Collected data entries
◆ ◆ ◆

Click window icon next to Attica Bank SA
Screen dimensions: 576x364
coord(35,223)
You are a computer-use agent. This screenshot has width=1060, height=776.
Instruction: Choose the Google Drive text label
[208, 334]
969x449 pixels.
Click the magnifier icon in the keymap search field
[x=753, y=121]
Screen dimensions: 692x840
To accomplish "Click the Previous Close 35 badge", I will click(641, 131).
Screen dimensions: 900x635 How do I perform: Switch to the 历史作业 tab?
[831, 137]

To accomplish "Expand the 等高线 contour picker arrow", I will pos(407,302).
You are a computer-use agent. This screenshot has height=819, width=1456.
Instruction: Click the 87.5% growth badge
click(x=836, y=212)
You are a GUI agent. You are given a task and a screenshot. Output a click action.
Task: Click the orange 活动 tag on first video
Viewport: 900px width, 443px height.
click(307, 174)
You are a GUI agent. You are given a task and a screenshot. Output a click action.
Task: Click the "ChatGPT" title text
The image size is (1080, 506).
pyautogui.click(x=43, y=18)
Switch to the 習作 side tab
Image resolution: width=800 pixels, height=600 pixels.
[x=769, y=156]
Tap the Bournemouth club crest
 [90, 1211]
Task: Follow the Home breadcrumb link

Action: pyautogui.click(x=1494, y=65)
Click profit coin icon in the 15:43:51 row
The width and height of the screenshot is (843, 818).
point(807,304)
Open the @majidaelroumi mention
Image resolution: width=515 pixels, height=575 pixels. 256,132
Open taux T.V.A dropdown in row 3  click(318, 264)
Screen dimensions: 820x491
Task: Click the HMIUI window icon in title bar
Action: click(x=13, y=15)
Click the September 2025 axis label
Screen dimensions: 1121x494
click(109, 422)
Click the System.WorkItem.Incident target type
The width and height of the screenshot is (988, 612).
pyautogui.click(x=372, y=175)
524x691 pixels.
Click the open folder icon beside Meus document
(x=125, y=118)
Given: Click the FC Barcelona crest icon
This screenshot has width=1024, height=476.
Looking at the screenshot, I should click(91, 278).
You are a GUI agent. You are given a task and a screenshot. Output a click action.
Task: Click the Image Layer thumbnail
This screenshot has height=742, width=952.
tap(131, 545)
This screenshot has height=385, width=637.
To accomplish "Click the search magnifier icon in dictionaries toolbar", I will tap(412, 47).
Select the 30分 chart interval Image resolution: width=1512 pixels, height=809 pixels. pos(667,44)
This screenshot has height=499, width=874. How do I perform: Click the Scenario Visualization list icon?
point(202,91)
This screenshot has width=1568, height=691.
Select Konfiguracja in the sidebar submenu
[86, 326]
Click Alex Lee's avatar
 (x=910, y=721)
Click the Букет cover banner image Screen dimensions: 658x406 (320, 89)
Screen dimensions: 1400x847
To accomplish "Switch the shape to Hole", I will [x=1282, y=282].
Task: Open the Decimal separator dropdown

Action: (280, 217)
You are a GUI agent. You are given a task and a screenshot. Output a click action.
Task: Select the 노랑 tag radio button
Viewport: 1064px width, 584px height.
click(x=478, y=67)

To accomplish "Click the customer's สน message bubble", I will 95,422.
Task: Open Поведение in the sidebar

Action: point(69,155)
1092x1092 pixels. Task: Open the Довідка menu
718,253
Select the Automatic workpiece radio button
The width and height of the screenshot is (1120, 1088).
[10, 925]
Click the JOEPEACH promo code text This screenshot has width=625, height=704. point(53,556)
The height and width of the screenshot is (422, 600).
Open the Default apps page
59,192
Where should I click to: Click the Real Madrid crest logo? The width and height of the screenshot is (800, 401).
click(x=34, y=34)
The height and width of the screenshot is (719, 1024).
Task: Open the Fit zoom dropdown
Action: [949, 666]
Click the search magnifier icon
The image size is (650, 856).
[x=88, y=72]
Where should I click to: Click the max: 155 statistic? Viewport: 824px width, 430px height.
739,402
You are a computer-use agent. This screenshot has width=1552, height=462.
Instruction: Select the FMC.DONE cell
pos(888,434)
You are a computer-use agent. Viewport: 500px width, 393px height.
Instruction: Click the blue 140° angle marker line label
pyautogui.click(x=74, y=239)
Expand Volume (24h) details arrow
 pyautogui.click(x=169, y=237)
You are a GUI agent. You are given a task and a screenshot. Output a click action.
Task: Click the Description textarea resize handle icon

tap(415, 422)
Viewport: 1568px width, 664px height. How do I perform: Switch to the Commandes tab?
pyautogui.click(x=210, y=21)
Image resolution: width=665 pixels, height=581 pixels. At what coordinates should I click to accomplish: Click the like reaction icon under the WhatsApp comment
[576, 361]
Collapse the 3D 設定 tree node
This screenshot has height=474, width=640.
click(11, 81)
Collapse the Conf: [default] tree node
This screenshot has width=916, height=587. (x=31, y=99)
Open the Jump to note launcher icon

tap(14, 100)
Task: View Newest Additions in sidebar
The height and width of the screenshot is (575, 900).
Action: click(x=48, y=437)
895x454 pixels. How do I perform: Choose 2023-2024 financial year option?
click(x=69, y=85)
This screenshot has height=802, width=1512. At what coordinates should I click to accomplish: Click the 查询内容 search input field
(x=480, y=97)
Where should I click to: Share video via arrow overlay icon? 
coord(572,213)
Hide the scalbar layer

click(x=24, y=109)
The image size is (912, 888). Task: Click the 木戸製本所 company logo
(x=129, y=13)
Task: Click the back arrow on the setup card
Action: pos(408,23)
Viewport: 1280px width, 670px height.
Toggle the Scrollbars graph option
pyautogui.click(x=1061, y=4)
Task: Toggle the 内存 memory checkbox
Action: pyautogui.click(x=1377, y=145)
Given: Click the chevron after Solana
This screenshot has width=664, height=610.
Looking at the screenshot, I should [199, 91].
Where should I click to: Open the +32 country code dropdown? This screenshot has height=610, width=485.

◆ ◆ ◆

*ACTIVITY:*
What is needed is each line of the entries that contains the word "code".

*SOLUTION TO THE EXERCISE:*
Click the JOEPEACH promo code text This screenshot has width=625, height=704. point(53,556)
Where should I click to: Open the +32 country code dropdown? This screenshot has height=610, width=485.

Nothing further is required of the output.